EXERCISE DIRECTIONS
If a line of the data below holds the word "mentale", list it.

::::::::::

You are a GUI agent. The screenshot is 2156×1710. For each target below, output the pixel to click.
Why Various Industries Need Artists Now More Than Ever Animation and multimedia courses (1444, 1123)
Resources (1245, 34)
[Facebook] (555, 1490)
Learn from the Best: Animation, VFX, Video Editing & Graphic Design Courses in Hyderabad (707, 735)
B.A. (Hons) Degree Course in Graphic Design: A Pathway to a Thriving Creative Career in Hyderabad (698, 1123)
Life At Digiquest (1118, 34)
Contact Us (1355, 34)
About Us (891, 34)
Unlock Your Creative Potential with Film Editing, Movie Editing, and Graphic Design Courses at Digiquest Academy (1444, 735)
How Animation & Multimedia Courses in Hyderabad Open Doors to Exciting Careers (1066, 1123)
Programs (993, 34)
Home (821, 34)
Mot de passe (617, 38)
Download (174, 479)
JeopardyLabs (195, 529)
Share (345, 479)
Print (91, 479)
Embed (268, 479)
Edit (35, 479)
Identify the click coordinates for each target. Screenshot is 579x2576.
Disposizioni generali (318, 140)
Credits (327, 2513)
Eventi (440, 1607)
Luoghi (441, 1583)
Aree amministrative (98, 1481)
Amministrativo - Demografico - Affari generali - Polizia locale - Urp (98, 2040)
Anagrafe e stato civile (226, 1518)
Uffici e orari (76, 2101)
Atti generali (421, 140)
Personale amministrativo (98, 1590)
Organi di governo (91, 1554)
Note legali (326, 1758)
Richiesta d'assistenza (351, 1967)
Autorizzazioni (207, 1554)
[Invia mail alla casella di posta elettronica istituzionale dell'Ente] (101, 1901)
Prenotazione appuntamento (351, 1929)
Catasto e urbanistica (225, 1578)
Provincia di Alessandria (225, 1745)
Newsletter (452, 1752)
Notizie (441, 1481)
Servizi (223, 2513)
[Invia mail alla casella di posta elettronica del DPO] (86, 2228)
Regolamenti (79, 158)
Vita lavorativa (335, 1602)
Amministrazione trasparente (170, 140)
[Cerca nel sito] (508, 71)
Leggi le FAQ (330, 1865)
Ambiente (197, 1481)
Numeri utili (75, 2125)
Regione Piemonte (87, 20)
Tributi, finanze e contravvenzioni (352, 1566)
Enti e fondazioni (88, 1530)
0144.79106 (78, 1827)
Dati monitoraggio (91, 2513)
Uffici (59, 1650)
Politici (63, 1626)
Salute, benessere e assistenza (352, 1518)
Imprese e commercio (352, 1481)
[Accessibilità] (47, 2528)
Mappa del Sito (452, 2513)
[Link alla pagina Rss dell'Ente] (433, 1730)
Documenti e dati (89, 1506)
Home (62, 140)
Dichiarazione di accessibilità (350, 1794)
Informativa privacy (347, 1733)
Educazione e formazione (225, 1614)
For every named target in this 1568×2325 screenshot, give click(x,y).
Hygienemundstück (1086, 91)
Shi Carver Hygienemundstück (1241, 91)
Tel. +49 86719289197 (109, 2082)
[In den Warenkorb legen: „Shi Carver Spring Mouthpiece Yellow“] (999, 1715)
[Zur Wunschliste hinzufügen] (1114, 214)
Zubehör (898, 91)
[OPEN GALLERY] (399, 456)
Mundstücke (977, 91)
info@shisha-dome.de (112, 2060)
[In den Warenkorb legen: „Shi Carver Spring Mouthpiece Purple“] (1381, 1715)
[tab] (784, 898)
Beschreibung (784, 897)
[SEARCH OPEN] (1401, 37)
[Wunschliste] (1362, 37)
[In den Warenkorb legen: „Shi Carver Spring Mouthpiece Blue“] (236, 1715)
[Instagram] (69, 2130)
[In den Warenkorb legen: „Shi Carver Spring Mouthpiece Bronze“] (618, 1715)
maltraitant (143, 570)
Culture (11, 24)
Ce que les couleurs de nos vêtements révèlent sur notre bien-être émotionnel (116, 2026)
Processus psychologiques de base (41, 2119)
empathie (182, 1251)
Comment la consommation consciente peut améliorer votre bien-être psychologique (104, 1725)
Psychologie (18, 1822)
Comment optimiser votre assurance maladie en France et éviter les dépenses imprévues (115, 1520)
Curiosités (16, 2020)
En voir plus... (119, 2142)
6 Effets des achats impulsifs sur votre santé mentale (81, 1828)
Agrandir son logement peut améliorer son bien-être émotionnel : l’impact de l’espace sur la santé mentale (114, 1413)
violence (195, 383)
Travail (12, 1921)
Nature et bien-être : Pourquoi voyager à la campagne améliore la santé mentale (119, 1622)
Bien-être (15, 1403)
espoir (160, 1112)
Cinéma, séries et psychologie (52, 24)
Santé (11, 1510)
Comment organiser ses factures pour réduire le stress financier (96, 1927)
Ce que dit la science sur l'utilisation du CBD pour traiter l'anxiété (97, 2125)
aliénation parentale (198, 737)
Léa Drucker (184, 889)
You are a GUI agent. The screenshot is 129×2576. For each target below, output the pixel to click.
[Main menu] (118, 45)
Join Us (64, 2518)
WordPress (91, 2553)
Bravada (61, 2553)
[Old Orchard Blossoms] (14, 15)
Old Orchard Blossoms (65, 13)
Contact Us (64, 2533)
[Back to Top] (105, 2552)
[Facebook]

::::::::::

TASK RESULT
6 Effets des achats impulsifs sur votre santé mentale (81, 1828)
Agrandir son logement peut améliorer son bien-être émotionnel : l’impact de l’espace sur la santé mentale (114, 1413)
Nature et bien-être : Pourquoi voyager à la campagne améliore la santé mentale (119, 1622)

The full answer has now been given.